======== Auszug

Auch im Alter Verantwortung für Demokratie übernehmen
„Demokratie hat keine Schaukelstühle. Jede und jeder hat unabhängig vom Alter Verantwortung für unsere Demokratie zu übernehmen“, so die Hauptbotschaft von Franz Müntefering, Sprecher der AG Demographischer Wandel der SPD-Bundestagsfraktion. Seine Aufforderung: Wir müssen die Chancen des demographischen Wandels aktiv gestalten.

================
======== Ausgelesene Zeilen

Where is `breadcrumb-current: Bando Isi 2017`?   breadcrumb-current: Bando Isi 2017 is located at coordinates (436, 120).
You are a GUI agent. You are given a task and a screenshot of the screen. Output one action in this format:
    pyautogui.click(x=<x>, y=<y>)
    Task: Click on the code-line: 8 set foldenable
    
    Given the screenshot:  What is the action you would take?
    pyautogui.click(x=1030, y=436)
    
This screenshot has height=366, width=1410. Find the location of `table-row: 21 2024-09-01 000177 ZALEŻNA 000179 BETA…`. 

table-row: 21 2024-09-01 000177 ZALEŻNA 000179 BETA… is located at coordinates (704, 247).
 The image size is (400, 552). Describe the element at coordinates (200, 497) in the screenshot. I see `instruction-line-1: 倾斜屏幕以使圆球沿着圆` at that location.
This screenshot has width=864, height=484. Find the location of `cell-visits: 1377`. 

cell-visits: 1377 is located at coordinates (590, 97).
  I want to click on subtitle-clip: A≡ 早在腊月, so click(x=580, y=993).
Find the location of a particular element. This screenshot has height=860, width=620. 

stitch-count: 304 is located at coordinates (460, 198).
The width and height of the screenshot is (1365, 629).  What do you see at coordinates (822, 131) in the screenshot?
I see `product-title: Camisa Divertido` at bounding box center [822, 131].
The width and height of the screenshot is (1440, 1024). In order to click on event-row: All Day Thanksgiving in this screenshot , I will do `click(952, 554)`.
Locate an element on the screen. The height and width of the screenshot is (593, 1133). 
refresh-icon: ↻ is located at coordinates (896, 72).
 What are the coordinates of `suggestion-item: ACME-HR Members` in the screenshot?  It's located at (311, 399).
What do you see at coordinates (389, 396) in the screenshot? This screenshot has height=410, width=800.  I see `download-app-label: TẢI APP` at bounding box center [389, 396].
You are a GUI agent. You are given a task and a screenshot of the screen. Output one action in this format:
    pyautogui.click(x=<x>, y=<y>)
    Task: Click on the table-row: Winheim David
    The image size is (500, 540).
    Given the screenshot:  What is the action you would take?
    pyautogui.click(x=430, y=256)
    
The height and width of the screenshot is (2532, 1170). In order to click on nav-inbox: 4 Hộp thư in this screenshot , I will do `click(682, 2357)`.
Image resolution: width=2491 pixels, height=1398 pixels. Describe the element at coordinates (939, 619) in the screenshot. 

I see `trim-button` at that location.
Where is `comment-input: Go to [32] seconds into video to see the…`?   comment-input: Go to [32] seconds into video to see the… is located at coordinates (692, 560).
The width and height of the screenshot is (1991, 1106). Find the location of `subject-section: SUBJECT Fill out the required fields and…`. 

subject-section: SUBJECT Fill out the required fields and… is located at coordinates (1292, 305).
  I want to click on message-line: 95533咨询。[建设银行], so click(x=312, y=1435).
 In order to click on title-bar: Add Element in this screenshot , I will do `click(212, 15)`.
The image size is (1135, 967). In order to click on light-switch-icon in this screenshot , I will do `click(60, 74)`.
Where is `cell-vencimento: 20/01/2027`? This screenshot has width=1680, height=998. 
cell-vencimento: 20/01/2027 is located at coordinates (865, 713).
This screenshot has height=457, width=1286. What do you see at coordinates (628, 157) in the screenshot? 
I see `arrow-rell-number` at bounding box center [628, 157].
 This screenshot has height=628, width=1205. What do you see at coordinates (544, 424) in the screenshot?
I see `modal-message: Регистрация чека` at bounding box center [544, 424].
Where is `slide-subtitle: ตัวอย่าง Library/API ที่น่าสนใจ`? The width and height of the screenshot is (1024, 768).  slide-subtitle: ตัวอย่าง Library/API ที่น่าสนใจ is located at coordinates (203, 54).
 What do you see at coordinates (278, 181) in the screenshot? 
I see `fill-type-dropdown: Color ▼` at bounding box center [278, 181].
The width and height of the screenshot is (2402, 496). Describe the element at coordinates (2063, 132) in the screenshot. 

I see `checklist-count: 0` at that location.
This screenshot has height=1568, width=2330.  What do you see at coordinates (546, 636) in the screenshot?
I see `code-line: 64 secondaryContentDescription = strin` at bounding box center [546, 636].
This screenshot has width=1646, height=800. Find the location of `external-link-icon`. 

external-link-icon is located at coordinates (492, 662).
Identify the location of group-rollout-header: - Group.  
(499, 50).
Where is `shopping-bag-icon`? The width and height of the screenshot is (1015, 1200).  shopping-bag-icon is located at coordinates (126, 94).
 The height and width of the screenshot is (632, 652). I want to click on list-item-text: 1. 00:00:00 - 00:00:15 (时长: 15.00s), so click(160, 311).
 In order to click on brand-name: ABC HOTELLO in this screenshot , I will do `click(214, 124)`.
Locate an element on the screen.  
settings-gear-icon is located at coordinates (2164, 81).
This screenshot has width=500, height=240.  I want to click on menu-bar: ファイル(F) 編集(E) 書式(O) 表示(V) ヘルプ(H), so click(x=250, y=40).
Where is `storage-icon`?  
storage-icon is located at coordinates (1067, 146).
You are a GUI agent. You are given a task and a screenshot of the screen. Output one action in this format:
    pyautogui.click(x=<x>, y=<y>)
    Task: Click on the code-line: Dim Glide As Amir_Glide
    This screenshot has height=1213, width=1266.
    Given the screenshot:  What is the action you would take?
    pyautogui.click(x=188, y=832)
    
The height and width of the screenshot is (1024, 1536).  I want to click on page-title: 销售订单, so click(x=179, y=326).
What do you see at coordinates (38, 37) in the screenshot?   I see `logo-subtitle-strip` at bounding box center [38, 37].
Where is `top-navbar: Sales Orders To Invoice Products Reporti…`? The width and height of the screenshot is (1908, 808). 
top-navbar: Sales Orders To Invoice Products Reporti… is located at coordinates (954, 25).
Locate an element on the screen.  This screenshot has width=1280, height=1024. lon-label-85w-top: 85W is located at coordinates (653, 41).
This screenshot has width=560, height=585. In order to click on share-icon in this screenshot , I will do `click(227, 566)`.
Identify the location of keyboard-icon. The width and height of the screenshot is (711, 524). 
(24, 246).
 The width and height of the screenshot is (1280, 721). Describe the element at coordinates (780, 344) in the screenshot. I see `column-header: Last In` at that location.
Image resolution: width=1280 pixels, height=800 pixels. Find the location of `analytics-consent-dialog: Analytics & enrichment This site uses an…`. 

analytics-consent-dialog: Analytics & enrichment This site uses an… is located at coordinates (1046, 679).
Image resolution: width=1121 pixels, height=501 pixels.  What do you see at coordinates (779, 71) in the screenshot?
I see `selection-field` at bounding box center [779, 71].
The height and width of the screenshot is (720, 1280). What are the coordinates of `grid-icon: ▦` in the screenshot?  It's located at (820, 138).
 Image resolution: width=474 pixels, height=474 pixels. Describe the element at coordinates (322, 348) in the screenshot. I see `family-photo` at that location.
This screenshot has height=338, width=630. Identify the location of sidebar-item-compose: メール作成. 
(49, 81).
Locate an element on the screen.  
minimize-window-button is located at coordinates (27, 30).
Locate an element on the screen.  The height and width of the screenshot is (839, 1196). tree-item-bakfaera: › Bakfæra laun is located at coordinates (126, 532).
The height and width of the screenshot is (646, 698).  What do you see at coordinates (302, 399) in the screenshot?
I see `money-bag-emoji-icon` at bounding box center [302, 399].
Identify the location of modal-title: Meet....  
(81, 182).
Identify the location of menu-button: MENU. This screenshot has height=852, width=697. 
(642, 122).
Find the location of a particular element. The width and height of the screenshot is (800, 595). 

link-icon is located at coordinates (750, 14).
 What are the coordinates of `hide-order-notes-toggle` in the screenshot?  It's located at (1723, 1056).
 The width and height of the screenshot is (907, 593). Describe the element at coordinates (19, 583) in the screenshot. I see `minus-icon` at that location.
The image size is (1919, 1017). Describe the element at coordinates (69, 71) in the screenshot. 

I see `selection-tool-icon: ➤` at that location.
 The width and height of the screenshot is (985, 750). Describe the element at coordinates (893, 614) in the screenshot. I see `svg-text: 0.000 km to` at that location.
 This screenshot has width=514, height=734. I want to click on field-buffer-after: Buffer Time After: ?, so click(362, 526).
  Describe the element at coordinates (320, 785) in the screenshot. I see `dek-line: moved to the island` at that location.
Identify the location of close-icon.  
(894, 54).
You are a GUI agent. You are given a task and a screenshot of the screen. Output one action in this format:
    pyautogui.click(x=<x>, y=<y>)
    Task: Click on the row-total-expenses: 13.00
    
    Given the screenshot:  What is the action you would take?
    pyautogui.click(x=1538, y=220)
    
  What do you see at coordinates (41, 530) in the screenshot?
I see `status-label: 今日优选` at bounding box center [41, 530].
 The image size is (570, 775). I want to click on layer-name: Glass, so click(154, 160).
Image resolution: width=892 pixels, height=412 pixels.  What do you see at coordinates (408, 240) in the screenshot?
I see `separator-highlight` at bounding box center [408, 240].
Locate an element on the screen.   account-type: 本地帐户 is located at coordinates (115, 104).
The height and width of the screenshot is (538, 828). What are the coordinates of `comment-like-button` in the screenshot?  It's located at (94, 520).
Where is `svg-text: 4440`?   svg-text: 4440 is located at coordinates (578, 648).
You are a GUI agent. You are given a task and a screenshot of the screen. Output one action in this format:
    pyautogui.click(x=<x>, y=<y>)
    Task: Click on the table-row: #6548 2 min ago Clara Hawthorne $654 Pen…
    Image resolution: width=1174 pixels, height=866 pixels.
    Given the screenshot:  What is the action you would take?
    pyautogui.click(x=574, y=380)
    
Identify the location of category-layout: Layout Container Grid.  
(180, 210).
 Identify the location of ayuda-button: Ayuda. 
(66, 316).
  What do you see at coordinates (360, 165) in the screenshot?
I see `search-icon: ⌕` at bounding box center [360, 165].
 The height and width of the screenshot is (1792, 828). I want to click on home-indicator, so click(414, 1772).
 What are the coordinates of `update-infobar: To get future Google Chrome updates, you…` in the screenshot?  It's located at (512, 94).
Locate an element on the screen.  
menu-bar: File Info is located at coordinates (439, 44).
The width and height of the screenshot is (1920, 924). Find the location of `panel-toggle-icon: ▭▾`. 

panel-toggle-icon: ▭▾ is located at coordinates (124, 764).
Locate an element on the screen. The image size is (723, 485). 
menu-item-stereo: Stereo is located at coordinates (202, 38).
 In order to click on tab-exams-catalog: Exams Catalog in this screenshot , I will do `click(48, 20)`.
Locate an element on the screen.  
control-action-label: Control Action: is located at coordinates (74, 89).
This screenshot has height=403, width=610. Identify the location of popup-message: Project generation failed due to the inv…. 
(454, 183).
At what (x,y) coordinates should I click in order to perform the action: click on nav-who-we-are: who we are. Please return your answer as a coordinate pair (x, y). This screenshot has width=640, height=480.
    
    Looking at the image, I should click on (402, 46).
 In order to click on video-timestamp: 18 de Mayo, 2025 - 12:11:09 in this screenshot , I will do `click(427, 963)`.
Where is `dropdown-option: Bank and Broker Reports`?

================

Aufgaben.
**1.** Nenne alle Substantive in dem Zitat, das im Auszug in Anführungszeichen steht. Führe jedes Wort nur einmal auf.
**2.** Schreib aus dem Auszug genau den Teil ab, der bei „Auch im Alter“ anfängt und bei „Wandels aktiv gestalten.“ aufhört.
Die Zeilen stehen für sich und gehören nicht zum Auszug.

Lösungen.
**1.** Demokratie, Schaukelstühle, Alter, Verantwortung

**2.**
Auch im Alter Verantwortung für Demokratie übernehmen
„Demokratie hat keine Schaukelstühle. Jede und jeder hat unabhängig vom Alter Verantwortung für unsere Demokratie zu übernehmen“, so die Hauptbotschaft von Franz Müntefering, Sprecher der AG Demographischer Wandel der SPD-Bundestagsfraktion. Seine Aufforderung: Wir müssen die Chancen des demographischen Wandels aktiv gestalten.